I rebooted the system with the CD-ROM. At the module screen, I loaded Qlogic module first, and examined the kernel message. It had assigned the hard disks as I configured in the LILO configuration file. So I proceed to load the second SCSI module, the Adaptec module. I review the kernel message again and realized that an additional SCSI device entry was added (/dev/sdc).
My forgetful mind
What happened was that upon the first failure of LILO, I booted from the CD-ROM to be able to modify the lilo.conf file on my Seagate disk. I loaded only the Qlogic SCSI module so I can boot from the hard drive. The Adaptec SCSI controller was not probed because I forgot to load its module. However, in the actual kernel (when it successfully process LILO and continues until the “kernel panic” message) it detects both the Adaptec and QLogic, hence another /dev/sdx drive shows up.

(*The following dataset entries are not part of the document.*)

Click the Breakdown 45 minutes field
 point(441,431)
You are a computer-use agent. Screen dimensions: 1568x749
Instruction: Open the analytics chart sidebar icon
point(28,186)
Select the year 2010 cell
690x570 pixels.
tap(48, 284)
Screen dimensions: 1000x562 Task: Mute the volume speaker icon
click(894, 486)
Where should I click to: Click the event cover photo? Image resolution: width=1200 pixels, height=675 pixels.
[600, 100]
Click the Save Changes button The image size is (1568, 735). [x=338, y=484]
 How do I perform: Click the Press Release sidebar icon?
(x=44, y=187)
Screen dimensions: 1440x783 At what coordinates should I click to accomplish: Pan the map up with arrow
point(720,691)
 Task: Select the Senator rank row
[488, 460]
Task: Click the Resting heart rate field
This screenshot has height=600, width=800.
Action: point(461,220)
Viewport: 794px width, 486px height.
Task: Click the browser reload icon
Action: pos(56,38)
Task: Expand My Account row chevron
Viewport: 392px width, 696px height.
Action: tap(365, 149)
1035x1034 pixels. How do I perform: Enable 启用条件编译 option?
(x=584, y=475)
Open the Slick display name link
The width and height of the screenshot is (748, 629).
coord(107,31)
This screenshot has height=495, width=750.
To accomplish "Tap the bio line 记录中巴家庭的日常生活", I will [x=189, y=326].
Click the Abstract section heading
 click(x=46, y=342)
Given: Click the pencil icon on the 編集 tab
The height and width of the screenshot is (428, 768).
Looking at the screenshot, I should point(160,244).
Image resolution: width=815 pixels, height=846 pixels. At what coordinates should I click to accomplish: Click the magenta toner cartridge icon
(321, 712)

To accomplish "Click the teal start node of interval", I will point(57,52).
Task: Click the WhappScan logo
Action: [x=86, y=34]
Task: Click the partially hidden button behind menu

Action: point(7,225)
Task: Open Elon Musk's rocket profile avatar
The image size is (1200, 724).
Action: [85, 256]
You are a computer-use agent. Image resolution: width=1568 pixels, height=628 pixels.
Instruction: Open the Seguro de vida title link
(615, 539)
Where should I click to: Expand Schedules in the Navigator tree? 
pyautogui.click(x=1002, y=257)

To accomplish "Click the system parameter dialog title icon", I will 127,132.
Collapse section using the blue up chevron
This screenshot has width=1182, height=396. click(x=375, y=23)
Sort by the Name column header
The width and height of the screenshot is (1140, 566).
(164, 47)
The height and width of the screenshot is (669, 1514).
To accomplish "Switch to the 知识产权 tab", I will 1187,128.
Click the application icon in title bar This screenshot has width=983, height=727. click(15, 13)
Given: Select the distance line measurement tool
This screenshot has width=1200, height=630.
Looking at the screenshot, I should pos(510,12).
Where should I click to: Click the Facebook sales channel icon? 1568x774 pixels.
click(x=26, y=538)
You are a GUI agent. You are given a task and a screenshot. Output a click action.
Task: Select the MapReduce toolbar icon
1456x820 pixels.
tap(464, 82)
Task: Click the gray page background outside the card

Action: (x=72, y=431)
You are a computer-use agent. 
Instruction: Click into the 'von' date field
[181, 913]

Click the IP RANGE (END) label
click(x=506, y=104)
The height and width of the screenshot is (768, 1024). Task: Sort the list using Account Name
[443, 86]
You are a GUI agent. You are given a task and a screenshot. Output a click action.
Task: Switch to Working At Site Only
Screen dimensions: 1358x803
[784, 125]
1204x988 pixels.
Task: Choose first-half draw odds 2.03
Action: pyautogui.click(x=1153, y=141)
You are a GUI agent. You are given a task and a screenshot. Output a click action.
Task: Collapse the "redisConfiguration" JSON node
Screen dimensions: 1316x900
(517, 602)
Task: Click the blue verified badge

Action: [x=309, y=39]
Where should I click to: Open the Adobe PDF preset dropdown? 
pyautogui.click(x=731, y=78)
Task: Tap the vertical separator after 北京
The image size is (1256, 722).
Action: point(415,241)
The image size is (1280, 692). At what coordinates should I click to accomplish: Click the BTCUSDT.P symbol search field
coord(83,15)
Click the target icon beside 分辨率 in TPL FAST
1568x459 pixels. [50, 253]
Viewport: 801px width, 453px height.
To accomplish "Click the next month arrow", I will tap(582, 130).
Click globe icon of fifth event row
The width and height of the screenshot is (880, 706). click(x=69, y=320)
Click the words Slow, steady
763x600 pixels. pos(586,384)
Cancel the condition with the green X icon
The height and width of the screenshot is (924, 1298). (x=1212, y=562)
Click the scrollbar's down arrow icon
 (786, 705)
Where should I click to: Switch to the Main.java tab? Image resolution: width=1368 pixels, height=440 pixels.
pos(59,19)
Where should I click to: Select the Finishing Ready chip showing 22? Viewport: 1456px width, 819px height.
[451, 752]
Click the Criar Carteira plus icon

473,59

Since the order the SCSI device changed. I needed to modify the lilo.config and fstab, as following: (/dev/sdc is the Seagate drive where Linux resides)
disk = /dev/hda
bios = 0x82
disk = /dev/sda
bios = 0x83
disk = /dev/sdb
bios = 0x81
disk = /dev/sdc
bios = 0x80
boot = /dev/sdc
vga = normal
read-only
menu-scheme = Wg:kw:Wg:Wg
lba32
prompt
timeout = 80
message = /boot/message
image = /boot/vmlinuz
label = linux
root = /dev/sdc1
initrd = /boot/initrd
image = /boot/vmlinuz.suse
label = suse
root = /dev/sdc1
initrd = /boot/initrd.suse
optional
other = /dev/hda1
label = nt
image = /boot/memtest.bin
label = memtest86
root = /dev/sdc1
I re-installed LILO with the new configuration file and made sure the entries in fstab is also correct so I can mount properly.
fstab
dev/sdc1 / ext2 defaults 1 1
/dev/cdrecorder /media/cdrecorderauto ro,noauto,user,exec 0 0
/dev/cdrom /media/cdrom auto ro,noauto,user,exec 0 0
devpts /dev/pts devpts defaults 0 0
/dev/fd0 /media/floppy auto noauto,user,sync 0 0
proc /procproc defaults 0 0
/dev/hda1 /windows/C ntfs ro,noauto,user,umask=022 0 0
/dev/sdb1 /ultra vfat noauto,user 0 0
/dev/sdc2 swap swap pri=42 0 0
I rebooted the system. Now Linux boots without a glitch.